Collected data entries:
==================================================
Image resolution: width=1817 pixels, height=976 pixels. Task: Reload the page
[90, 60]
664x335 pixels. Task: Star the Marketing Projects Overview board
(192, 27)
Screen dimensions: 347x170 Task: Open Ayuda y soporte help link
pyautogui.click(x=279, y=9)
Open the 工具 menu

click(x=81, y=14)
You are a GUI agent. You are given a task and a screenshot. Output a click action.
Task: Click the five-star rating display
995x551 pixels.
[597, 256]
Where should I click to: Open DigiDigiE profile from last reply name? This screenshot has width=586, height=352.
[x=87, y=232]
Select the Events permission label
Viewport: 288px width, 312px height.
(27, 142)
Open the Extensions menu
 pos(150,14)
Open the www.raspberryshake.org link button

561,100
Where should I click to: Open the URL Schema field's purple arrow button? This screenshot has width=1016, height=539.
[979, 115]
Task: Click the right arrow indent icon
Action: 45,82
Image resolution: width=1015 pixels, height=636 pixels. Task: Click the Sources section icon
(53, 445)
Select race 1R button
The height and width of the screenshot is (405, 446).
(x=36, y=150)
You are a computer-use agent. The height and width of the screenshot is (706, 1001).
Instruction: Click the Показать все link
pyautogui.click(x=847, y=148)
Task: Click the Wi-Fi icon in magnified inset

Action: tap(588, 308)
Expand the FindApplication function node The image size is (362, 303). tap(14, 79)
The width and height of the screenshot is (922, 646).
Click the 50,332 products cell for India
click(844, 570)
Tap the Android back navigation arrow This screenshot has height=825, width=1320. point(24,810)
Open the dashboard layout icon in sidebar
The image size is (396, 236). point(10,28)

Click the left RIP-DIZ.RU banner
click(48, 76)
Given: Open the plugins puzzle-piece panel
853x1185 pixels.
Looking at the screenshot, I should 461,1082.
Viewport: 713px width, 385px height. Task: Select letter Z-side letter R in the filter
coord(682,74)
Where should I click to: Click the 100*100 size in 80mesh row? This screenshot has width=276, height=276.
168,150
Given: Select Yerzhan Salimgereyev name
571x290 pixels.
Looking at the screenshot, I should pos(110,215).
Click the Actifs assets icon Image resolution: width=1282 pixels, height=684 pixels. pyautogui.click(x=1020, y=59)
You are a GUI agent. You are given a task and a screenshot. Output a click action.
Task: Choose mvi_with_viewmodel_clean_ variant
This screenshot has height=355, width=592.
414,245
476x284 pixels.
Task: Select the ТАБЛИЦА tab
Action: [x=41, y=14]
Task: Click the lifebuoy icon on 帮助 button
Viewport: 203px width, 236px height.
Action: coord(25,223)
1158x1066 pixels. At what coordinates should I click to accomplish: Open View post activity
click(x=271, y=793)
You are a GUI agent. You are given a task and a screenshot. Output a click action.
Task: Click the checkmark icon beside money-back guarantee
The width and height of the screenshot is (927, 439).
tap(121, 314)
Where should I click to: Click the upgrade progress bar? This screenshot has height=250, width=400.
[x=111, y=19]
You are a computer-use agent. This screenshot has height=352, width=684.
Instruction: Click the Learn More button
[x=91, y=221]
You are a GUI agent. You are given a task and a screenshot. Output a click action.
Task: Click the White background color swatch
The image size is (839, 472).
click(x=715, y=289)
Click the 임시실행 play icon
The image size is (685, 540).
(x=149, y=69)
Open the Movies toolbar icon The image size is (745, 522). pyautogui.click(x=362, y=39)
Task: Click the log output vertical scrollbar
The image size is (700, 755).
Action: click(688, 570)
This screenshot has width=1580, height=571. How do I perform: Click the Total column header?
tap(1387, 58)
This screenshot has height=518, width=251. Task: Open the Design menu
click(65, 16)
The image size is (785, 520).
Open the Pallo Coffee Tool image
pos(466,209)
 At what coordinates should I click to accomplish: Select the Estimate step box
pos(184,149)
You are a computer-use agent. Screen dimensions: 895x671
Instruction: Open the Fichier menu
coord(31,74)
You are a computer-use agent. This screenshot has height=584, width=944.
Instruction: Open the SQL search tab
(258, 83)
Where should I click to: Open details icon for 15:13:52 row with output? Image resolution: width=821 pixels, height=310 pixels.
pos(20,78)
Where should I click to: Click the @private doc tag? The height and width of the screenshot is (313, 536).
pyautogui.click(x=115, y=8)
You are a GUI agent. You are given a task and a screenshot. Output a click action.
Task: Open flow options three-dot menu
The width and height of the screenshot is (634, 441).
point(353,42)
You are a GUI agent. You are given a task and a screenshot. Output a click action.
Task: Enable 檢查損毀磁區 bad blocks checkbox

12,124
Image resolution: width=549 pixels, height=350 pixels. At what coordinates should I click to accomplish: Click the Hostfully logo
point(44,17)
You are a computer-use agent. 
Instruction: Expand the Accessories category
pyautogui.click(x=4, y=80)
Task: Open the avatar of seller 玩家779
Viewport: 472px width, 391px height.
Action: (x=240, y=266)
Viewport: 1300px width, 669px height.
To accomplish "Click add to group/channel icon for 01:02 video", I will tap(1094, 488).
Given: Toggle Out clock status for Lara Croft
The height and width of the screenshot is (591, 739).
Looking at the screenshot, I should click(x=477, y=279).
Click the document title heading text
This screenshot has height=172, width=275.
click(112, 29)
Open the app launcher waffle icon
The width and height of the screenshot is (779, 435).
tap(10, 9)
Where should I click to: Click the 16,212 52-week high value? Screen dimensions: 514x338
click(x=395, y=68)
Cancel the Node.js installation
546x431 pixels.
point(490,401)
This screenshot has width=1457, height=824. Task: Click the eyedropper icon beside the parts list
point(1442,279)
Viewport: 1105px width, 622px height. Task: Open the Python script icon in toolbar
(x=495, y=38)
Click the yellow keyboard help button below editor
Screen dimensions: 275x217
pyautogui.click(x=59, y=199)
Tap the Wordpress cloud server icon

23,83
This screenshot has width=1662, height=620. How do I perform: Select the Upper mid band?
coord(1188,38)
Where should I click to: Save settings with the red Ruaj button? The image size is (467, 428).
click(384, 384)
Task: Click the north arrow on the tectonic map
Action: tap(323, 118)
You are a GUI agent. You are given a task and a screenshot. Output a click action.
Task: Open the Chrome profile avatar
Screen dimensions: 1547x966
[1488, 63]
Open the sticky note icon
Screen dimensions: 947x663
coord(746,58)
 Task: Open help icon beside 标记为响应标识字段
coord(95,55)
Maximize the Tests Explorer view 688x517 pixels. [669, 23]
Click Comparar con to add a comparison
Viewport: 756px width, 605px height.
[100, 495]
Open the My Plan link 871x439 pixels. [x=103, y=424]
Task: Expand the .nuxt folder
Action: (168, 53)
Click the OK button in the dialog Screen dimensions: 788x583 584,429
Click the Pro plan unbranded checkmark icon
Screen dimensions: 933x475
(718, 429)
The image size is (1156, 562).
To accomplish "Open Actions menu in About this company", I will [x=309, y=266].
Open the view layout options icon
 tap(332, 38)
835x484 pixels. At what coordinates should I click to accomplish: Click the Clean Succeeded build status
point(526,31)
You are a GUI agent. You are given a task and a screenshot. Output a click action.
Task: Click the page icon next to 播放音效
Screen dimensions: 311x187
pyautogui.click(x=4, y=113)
==================================================
The result should be every line that contains "will", copied from the entries.

To accomplish "Click add to group/channel icon for 01:02 video", I will tap(1094, 488).
To accomplish "Open Actions menu in About this company", I will [x=309, y=266].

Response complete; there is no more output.